Per farci un’idea su come gli spazi negozio evolveranno in futuro e saranno in grado di offrire al cliente una “shopping experience” soddisfacente abbiamo incontrato architetti e designer abituati a confrontarsi con queste problematiche.
Dall’intervista con Stefano Adriani dello studio Adriani&Rossi per il negozio che verrà emerge la definizione: “Un’immagine, mille parole”.
Oggi si ha la tendenza a credere che gli oggetti e i mobili si assomiglino tutti. Io invece penso che siano i negozi ad esporli tutti nello stesso modo. Per questo motivo ritengo che i punti vendita del futuro dovranno dotarsi di sistemi visivi e di comunicazione come quelli già presenti in altri settori più evoluti, penso ad esempio all’universo della telefonia e dell’automotive. In molti negozi, ad esempio, ancor oggi non è presente un avviso che indichi il lancio di un nuovo prodotto o la proposta di un nuovo stile.

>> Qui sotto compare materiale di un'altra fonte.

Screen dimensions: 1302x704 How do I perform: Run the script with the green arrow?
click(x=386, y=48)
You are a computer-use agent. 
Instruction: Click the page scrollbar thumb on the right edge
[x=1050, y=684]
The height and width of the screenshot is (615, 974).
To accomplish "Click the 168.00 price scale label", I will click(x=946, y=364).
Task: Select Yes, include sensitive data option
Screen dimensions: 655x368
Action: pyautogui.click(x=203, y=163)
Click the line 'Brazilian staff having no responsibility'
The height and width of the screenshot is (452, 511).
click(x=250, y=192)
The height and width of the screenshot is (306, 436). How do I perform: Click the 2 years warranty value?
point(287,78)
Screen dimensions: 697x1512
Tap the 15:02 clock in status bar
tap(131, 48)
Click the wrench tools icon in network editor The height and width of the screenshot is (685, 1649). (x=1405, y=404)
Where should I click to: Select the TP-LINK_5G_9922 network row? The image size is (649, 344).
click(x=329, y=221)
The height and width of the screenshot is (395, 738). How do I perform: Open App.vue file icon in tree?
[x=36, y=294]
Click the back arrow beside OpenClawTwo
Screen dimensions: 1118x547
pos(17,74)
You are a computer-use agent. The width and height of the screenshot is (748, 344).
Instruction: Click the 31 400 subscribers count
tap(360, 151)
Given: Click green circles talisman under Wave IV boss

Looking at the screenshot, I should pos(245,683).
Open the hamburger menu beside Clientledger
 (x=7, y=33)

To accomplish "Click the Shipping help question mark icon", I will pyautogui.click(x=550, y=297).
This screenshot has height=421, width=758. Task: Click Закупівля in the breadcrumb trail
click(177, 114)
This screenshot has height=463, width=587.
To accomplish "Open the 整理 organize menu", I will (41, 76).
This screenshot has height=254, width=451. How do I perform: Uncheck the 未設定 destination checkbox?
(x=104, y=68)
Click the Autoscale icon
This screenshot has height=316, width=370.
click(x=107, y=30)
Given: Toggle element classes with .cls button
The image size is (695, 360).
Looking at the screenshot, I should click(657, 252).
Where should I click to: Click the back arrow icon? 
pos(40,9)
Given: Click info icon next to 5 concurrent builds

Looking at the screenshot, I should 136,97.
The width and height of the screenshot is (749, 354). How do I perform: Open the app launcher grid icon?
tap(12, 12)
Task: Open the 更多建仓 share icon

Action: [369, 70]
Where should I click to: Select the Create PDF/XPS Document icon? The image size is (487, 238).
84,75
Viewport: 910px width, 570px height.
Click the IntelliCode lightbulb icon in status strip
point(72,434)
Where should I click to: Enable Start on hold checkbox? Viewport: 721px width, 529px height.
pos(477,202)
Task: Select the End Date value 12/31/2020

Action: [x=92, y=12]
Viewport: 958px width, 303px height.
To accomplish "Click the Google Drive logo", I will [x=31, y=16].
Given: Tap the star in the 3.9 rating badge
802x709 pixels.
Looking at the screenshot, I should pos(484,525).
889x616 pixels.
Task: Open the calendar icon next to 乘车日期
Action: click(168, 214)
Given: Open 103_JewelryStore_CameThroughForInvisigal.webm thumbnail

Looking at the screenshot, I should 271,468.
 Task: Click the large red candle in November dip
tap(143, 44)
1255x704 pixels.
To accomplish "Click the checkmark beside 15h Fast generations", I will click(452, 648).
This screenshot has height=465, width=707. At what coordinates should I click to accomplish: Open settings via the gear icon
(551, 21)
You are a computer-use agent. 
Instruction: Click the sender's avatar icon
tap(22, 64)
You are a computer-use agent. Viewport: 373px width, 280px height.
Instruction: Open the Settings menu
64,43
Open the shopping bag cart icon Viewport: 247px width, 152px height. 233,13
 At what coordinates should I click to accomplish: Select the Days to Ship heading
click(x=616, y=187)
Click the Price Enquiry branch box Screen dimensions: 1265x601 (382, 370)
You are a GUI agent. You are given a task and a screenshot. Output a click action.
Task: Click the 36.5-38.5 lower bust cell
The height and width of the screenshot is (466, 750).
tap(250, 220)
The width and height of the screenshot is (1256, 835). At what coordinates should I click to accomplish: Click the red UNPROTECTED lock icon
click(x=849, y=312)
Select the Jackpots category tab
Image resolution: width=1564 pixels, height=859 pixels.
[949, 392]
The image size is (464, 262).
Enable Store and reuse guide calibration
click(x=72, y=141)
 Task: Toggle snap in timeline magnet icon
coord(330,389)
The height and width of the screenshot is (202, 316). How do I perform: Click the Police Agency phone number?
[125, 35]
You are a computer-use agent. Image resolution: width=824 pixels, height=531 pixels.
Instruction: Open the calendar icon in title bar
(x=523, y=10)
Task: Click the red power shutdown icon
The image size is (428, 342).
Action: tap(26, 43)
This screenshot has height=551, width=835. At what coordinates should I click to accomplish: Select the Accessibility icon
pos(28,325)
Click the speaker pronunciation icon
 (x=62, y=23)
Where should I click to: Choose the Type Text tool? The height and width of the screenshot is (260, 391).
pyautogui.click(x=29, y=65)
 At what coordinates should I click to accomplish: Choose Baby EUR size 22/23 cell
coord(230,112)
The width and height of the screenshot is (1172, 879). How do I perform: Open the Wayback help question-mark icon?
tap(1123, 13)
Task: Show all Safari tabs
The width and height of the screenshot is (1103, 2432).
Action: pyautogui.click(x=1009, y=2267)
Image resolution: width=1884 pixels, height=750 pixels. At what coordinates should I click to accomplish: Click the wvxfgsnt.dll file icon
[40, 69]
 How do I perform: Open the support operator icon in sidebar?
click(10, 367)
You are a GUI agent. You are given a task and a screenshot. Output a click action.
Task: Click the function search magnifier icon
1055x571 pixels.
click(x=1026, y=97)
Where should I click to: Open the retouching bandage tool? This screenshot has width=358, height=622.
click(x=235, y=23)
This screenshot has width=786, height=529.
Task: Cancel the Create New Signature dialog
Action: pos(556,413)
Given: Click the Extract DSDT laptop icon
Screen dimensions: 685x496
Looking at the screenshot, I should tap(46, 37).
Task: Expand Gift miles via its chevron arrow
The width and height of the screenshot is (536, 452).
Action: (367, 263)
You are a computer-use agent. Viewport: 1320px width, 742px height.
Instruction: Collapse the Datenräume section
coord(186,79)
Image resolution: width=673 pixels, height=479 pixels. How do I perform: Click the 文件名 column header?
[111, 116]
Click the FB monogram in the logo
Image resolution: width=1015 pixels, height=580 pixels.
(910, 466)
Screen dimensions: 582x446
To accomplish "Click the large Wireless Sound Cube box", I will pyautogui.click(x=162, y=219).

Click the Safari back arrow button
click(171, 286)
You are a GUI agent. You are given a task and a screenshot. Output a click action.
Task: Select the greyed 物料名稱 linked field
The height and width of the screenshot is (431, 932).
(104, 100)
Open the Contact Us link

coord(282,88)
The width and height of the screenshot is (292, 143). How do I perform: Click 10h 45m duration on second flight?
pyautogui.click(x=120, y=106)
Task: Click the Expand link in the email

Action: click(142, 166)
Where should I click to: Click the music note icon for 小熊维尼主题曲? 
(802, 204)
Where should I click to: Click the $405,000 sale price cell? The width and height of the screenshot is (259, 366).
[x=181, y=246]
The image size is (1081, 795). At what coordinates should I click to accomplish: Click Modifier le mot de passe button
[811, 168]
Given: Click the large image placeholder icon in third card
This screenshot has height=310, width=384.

L’emergenza Covid ci ha ricordato il valore del rapporto umano, quanto sia importante poter mostrare i prodotti in uno spazio fisico, permettendo al cliente di spostarsi liberamente all’interno del negozio e di apprezzarne finiture e materiali. Poiché il consumatore quando entra in un punto vendita è alla costante ricerca di novità e di un’esperienza particolare – nella quale l’acquisto non sempre gioca un ruolo fondamentale -, direi che per il progettista è importante riuscire a dare una giusta scenografia alle proprie idee, magari creando una giusta sinergia con il negoziante. “Un’immagine, mille parole”: è un detto cinese che condivido pienamente.
Oggi nell’ambito commerciale si parla molto dell’importanza dello storytelling, della capacità cioè di costruire intorno all’oggetto una storia. Io penso invece che un’immagine, se ben costruita dal progettista, sia sufficiente a trasmettere determinati valori di uno spazio e ad attivare la fantasia del cliente. Lo spazio commerciale ha bisogno di cura e di attenzione, va ben organizzato, soprattutto oggi in cui l’e-commerce è divenuto un concorrente sempre più agguerrito del negozio tradizionale.
È inevitabile quindi che quei negozianti che si limiteranno ad accatastare nel loro spazio oggetti senza alcun criterio espositivo (penso in particolare al settore del mobile), saranno destinati a soccombere di fronte alla forza dell’acquisto digitale. Oggi a proposito del retail del futuro si parla molto di omnicanalità, ma andando forse un po’ controcorrente ritengo che sia ancora prematuro farlo. O meglio penso che oggi solo la grande distribuzione sia preparata.
Diverso è il discorso per i negozi indipendenti che pur trovando sinergie con partner esterni, ragionando in termini di omnicanalità, rischierebbero di non riuscire più a concentrarsi su ciò che sanno fare meglio. Sempre a proposito di prospettive future penso che i negozi saranno di due tipi: quelli specializzati e di concept distributivi delle varie aziende e i negozi di progetto. La sfida del progettista sarà quella di creare un’identità forte e precisa in ogni punto vendita.